» **WRITTEN EXERCISE**: Can you reproduce the data word for word, from the line with "This screenshot has width=414, height=475." to the line with "pos(536,58)", leaving the pictures out?

» **ENTRIES PROVIDED**:

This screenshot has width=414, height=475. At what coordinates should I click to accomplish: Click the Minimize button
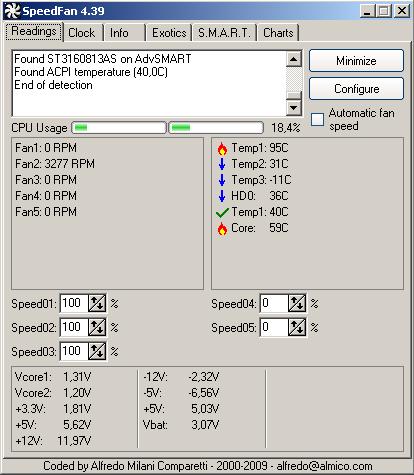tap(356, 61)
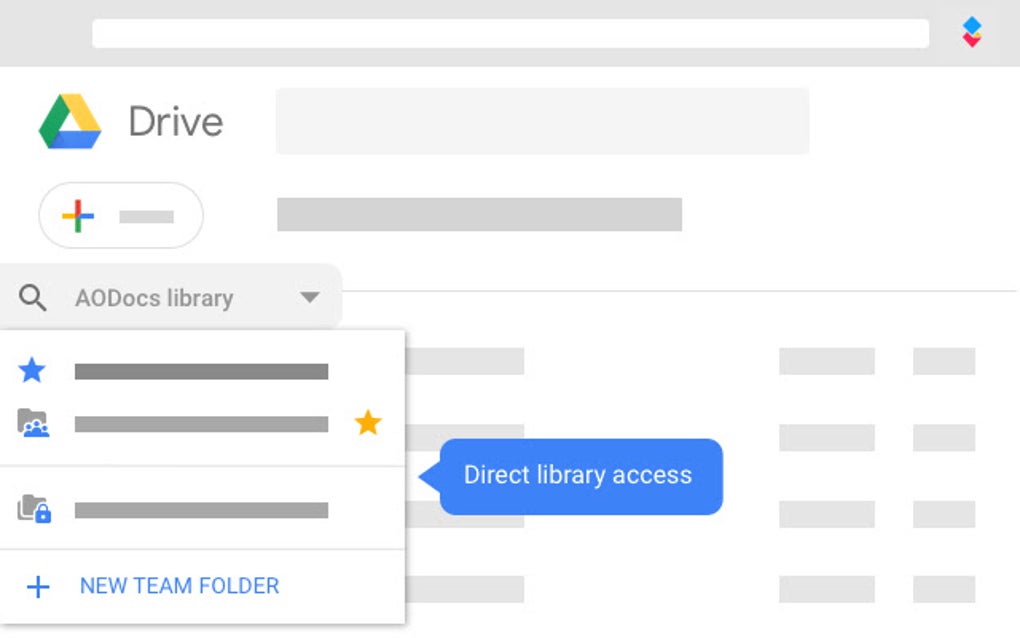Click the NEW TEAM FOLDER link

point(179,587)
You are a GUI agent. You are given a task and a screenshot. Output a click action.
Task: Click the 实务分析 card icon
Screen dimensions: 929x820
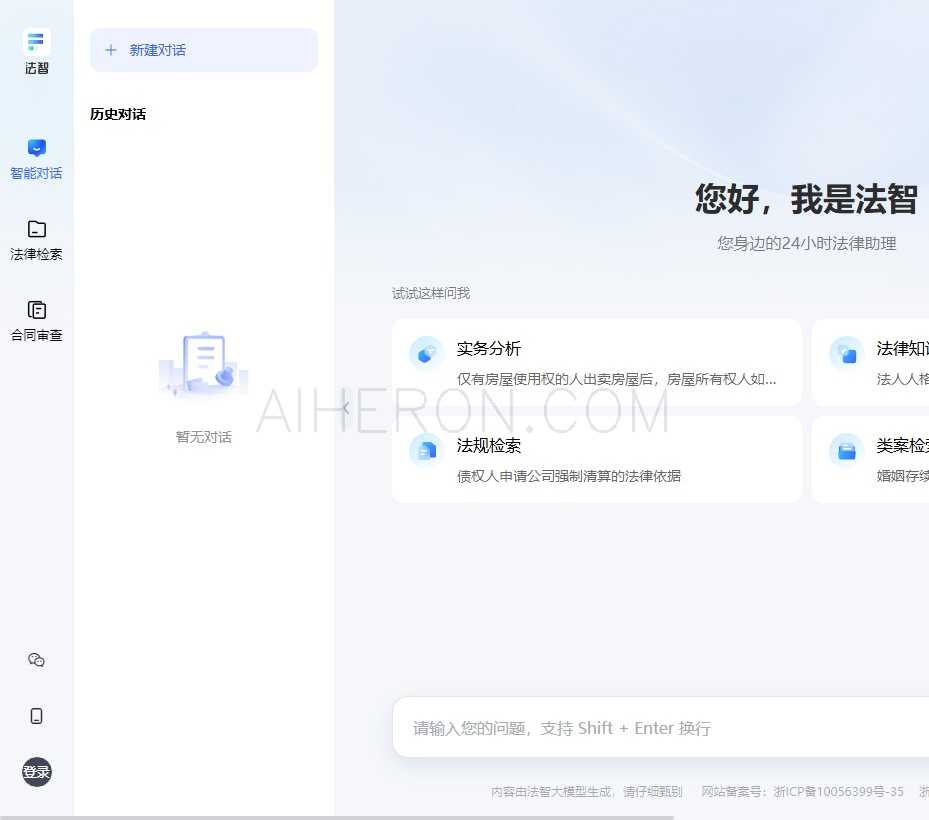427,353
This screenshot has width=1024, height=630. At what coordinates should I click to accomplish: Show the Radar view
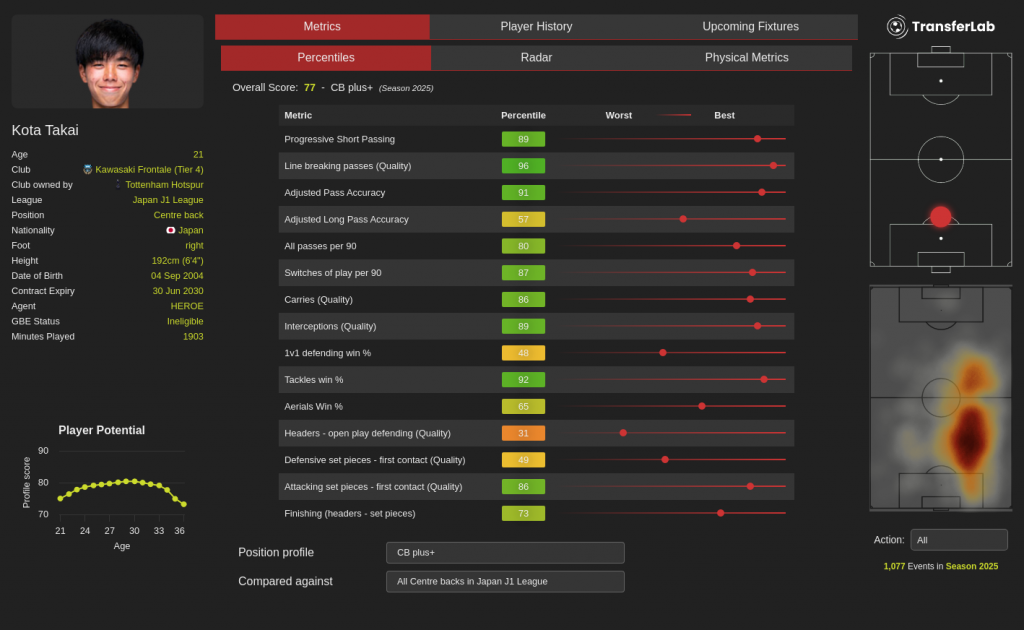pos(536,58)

==

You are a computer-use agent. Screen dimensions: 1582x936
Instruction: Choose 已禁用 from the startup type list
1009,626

...

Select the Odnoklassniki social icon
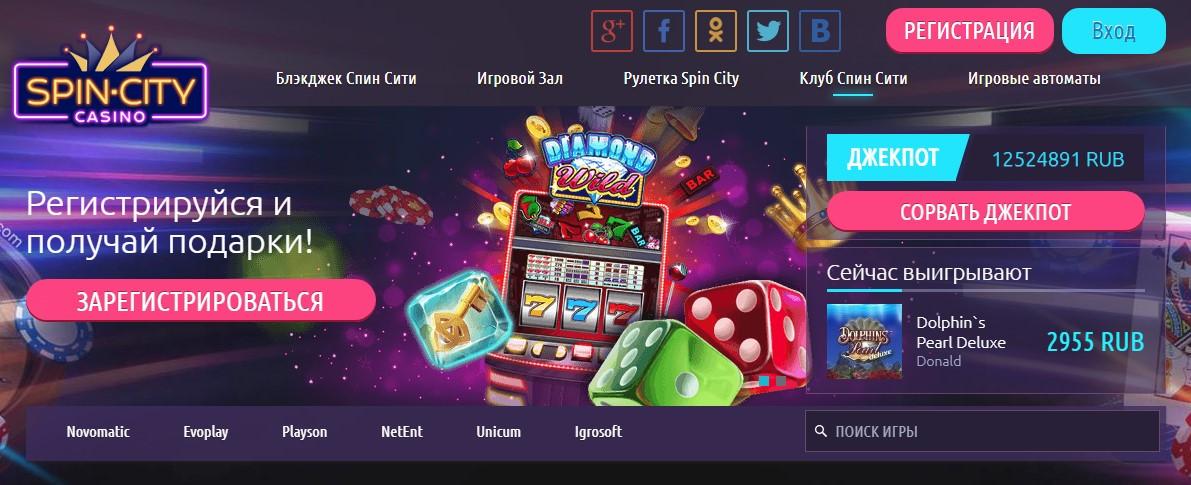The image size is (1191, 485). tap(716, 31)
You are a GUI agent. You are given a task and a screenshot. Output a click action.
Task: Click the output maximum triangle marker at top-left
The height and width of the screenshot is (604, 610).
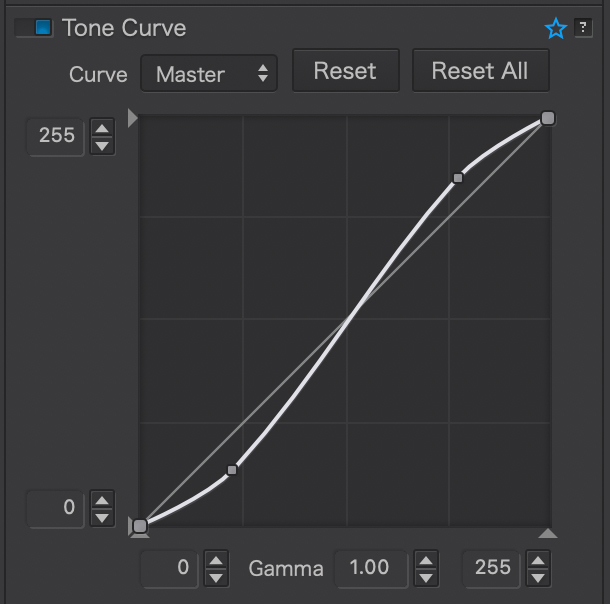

» **RESPONSE**:
This screenshot has width=414, height=475. At what coordinates should I click to accomplish: Click the Minimize button
tap(356, 61)
Click the NEW TEAM FOLDER link

point(179,587)
You are a GUI agent. You are given a task and a screenshot. Output a click action.
Task: Click the 实务分析 card icon
Screen dimensions: 929x820
427,353
This screenshot has width=1024, height=630. At what coordinates should I click to accomplish: Show the Radar view
pos(536,58)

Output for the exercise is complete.